Sequence-Specific Methylation Inhibits the Activity of the Epstein-Barr Virus LMP 1 and BCR2 Enhancer-Promoter Regions

We reported earlier that variable expression of the Epstein-Barr virus (EBV) encoded membrane protein LMP 1 in nasopharyngeal carcinoma and the host-cell-phenotype-dependent activity of the BCR2 promoter (one of the possible initiator sites for transcripts of Epstein-Barr nuclear antigens) in Burkitt’s lymphoma (BL) lines can be related to the methylation status of the 5′-flanking regulatory regions of the BNLF 1 and BCR2 promoter, respectively. Here we report that clones of the BL line Mutu that differ in expression of LMP 1 also show a differential methylation pattern of the LMP 1 regulatory sequences: this region is hypomethylated in an LMP 1 expressing (group III) clone but methylated in a group I clone that does not express LMP 1. We introduced in vitro methylated reporter plasmids carrying BNLF 1 and BCR2 enhancer-promoter sequences into the BL line Raji and found that overall methylation of 5′-CG-3′ sequences by the Spiroplasma methylase SssI significantly reduced their activity compared to unmethylated or mock-methylated controls.
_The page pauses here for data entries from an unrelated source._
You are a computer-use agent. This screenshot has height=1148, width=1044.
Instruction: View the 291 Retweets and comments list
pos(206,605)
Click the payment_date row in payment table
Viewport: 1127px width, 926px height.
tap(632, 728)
Methylation of 5′-CCGG-3′ sequences by Hp all methyltransferase gave similar results. On the contrary, methylation of 5′-GCGC-3′ sequences by Hhal methyltransferase resulted only in a moderate reduction of BNLF 1 enhancer-promoter activity. These data support the notion that methylation at discrete sites within control regions of latent, growth-transformation associated EBV genes may contribute to silencing their expression.